Watch America Mourn Buckwheat on 'SNL'

Koppel repeats the footage once more as the special report ends (“I nub nou!” Murphy’s Buckwheat says, waving, before someone offscreen addresses him as “Mr. Wheat” and opens fire) throwing back to Saturday Night Live already in progress, where there’s a later advertisement for The Buckwheat Story, a no-doubt hastily assembled TV movie about the late Buckwheat’s life starring comedian Byron Allen.

It is, as Ebersol says, a magnificent piece of media satire, built out of Eddie Murphy’s irritated desire to simply make one of his most quotable characters go away. The gag is repeated during "Weekend Update" with anchor Brad Hall opening on the Buckwheat story, complete with another replay of the death footage and supposed testimonials from the likes of the actor (and future NRA head) Charlton Heston calling Buckwheat “one of our greatest actors,” Ronald Reagan, Henry Kissinger and finally the Pope — who pauses in his eulogy to throw to the assassination footage for the benefit of the assembled Vatican crowd.

But that wouldn’t be the end of the story, even if NBC tried to make it so. The next week, Murphy, Sheffield and Blaustein had planned a follow-up piece surrounding the identification, capture and eventual, Lee Harvey Oswald-style assassination of one John David Stutts, the obsessed fan who’d killed Buckwheat the week before. Murphy, playing Stutts, is apprehended for the returning Koppel’s cameras once more, with Piscopo again narrating hungrily as the deranged killer dreamily explains that his dog had told him Buckwheat was the antichrist. When Stutts is gunned down on his way to jail (“Ow, I’ve been shot,” Stutts states dispassionately), Piscopo’s Koppel swings right back into self-serious exploitation mode, even as a visiting analyst explains that killers like Stutts are largely motivated by just the sort of publicity and fame that Koppel’s nonstop coverage is providing. This time, the broadcast’s sponsor is insurance company Mutual Life, the same spokesperson intoning, “Mutual Life — because you could die tomorrow.”

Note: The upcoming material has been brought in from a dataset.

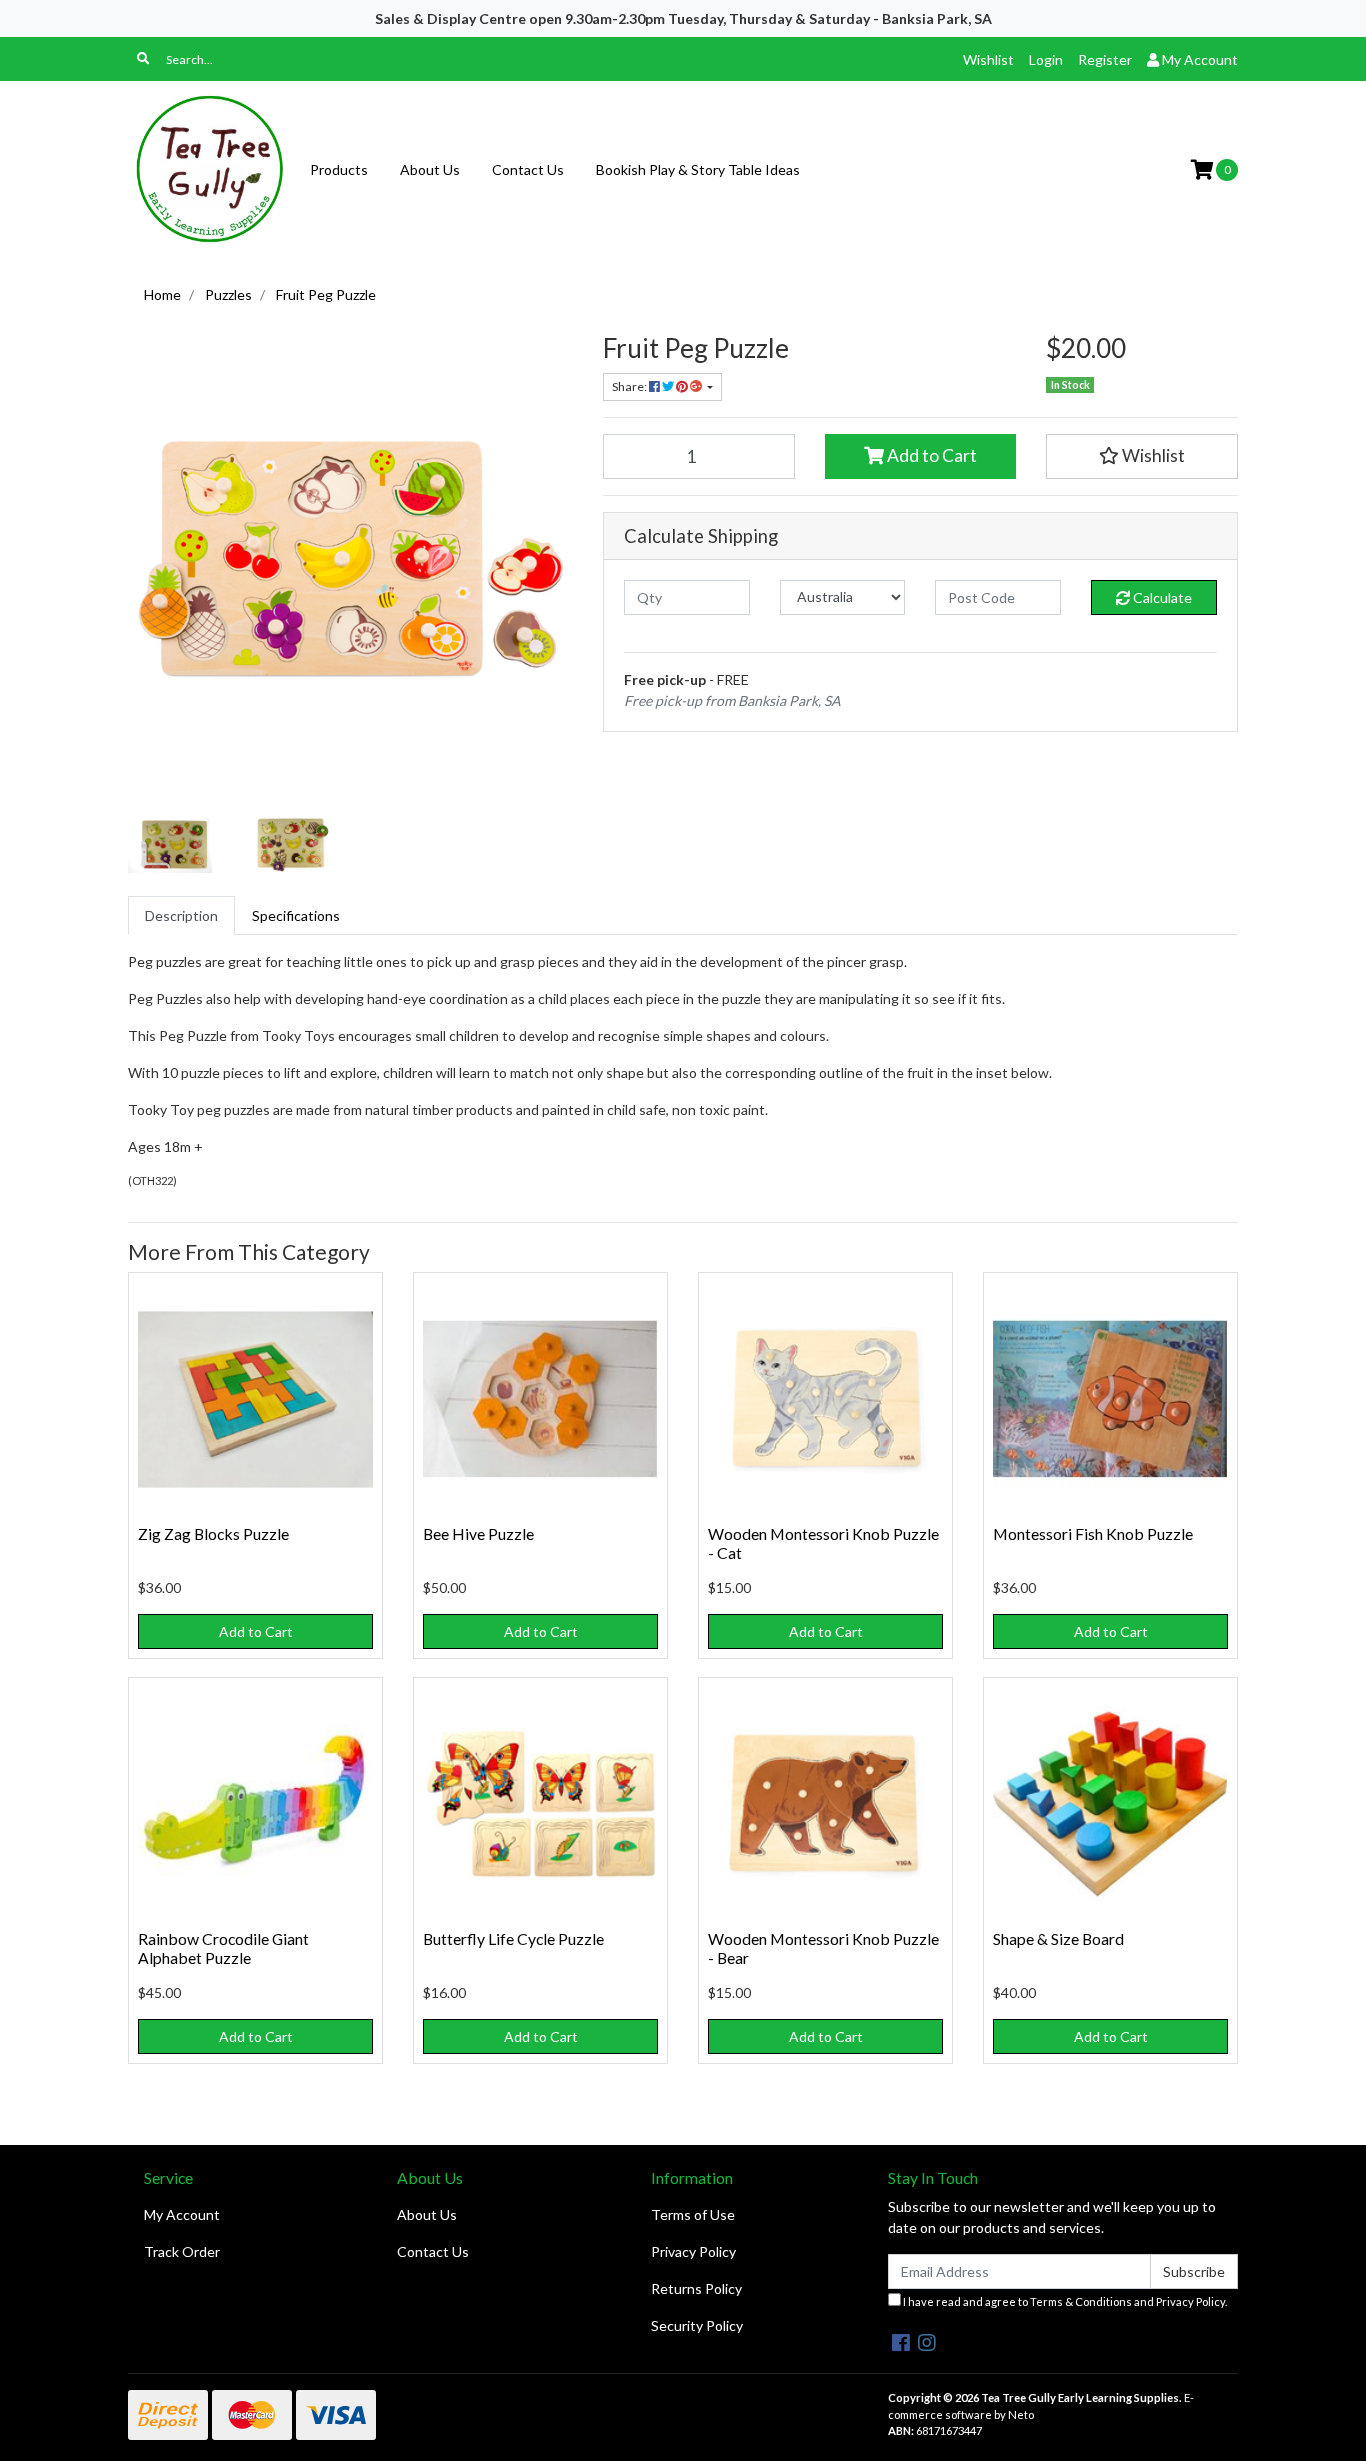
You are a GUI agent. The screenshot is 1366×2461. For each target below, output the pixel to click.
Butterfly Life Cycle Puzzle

Saturday Night Life doesn’t do much of this sort of episode-spanning running gag, and this continuation almost didn’t make it to air, as NBC executives initially torpedoed the completed follow-up piece before airtime. Citing the potential controversy anticipated by the network’s upcoming faux newscast movie Special Bulletin, presented as an actual news bulletin about a nuclear incident, NBC corporate counsel Corydon Dunham told Ebersol that standards and practices were pulling the plug. Ebersol, once more to his credit, stuck to his guns, even threatening to quit unless the decision was reversed. It was, and the March 19 episode hosted by Robert Guillaume indeed saw the “Buckwheat shot” saga play out to its inevitable, hilarious end.